El Cinelandia (1957)
Armando Terán Ross
Jueves 11 de Marzo de 2021

En mil novecientos cincuenta y siete, mi hermano Juan,  un primo y yo, estirábamos el cuello a más no poder con la mirada de los doce años erguida sobre una tercia de tambos de doscientos litros, y nuestros ojos  brillaban como luciérnagas atisbando sobre una barda de ladrillo el technicolor de una película del oeste: Veracruz. Gary Cooper, el cowboy más cercano a nuestra infancia en la pantalla del  Cinelandia, un cine a cielo abierto que inundaba la imaginación de la pandilla del barrio con un par de películas cada noche siete días a la semana. 

En su pórtico con  atmósfera de  palomitas de maíz y sus  afiches publicitarios, se ausentaba el tiempo de la noches de verano, mientras  yo pensaba todo tipo de marrullerías  sobre cómo conseguir un  boleto para la función del fin de semana.

Para entrar a Galería había que pagar dos pesos por un trozo de cartoncillo gris que la boletera de la entrada cortaba  con dedos de prestidigitador y, ya estaba uno  sobre una de las gradas de pino marrón  que escalaban hasta rematar en un toldo de malla gallinera.

La entrada a  Luneta costaba el doble, y podría contar con los dedos  las veces  que me encontré sentado en una de sus cómodas butacas de asiento plegable.

Mis dos  tías mayores  vivían con nosotros y eran en mucho cinéfilas, pero no  gustaban de las películas de tejanos tanto como nosotros, sus cinco sobrinos, y siempre preferían los romances de Ava Gadner y los claveles  de Sara Montiel.

                                                                                                                2

Para mis hermanos y yo, miembros ilustres de la pandilla del barrio a la vuelta de la esquina, tramar la manera de colarnos en el Cinelandia sin pagar la entrada era una obsesión cotidiana.
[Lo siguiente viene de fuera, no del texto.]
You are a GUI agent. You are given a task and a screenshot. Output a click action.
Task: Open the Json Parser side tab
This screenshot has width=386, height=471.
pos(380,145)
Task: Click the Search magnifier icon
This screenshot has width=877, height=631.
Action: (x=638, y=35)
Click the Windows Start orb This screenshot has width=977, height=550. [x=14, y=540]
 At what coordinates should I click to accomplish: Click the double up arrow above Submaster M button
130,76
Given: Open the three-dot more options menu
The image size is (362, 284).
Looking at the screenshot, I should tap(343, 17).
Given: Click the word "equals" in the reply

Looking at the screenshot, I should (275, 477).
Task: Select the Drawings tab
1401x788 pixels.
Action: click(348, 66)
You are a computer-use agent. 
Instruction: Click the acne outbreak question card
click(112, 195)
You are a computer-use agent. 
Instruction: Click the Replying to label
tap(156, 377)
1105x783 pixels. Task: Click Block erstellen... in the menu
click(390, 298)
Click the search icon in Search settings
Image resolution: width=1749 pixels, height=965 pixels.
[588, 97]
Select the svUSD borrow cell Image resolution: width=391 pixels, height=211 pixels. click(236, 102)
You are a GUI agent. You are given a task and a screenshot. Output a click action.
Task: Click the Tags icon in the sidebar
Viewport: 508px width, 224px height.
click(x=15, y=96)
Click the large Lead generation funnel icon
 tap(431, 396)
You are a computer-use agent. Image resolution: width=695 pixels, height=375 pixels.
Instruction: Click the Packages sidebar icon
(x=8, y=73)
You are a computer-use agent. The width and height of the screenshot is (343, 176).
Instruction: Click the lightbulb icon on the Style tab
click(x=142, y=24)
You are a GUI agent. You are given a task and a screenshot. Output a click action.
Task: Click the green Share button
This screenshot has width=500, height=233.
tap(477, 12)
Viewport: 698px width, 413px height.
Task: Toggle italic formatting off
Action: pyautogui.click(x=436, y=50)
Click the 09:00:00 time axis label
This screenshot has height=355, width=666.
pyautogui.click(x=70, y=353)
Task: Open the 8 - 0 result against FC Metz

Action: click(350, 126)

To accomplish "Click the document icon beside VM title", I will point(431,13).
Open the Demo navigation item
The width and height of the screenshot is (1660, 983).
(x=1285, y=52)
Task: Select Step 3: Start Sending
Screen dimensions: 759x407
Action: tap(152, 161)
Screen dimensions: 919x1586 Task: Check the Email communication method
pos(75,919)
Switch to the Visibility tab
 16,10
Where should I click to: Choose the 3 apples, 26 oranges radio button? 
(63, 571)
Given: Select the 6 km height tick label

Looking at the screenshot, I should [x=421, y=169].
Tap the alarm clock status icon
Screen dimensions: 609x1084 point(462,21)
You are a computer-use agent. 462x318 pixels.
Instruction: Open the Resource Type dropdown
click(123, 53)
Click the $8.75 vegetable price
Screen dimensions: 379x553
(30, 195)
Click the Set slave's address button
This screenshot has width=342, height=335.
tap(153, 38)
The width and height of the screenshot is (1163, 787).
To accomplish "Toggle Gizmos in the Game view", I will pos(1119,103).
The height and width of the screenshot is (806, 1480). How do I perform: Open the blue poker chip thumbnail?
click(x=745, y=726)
Urdimos llegar a la hora del intermedio, comprar cualquier golosina en la dulcería y luego entrar a  Luneta  aparentando ser una de las personas que habían salido por un refresco para volver a entrar a ver la segunda película; la mayoría de las veces con tan mala suerte que  la boletera, una morena mirada de lince y memoria fotográfica, nos pescaba de una oreja y ahí concluía la película. 

Lo anterior sucedía entre semana, sin un cinco en la bolsa para comprar una entrada para el cine. Sin embargo, no todo estaba perdido, pues alguno de nuestros amigos mayores, empleado en alguna de las tiendas  del Mercado Municipal, no tenía problema para asistir por las noches a la función diaria. En cambio a nosotros --- con una moneda de cinco pesos cada domingo, subsidio semanal provisto por mi padre a condición de  asistir a misa --- sólo nos consolaba la narración que algún amigo asalariado  hacía de la cinta exhibida la noche anterior. 

Alguna vez mi inagotable curiosidad infantil me llevó hasta la puerta entreabierta de la cabina de proyección y,  fuera de la vista del cácaro, como un francotirador agazapado en penumbra contemplé por unos instantes  la cegadora luz azul del poderoso  arco eléctrico: la intensidad de la flama de un soplete de acetileno cientos de veces multiplicada.

Con el paso del tiempo la modernidad se llevó al Cinelandia al cementerio de la demolición en el que fueron cayendo todos los cines populares de la  época.  Nombres  entrañables como el  Pitic y el California fueron Celestinas de noviazgos a escondidas en los que el pretendiente no cumplía los requisitos de la familia de la novia.

En tiempo de lluvias, alguna gente acostumbraba llevar consigo un paraguas para protegerse y esperar a que la llovizna  terminara,  luego podían  volver a sus butacas y continuar hipnotizados frente a la imagen en movimiento sobre aquellas enormes  pantallas  de tabique aplanado con una fina argamasa pintada de blanco.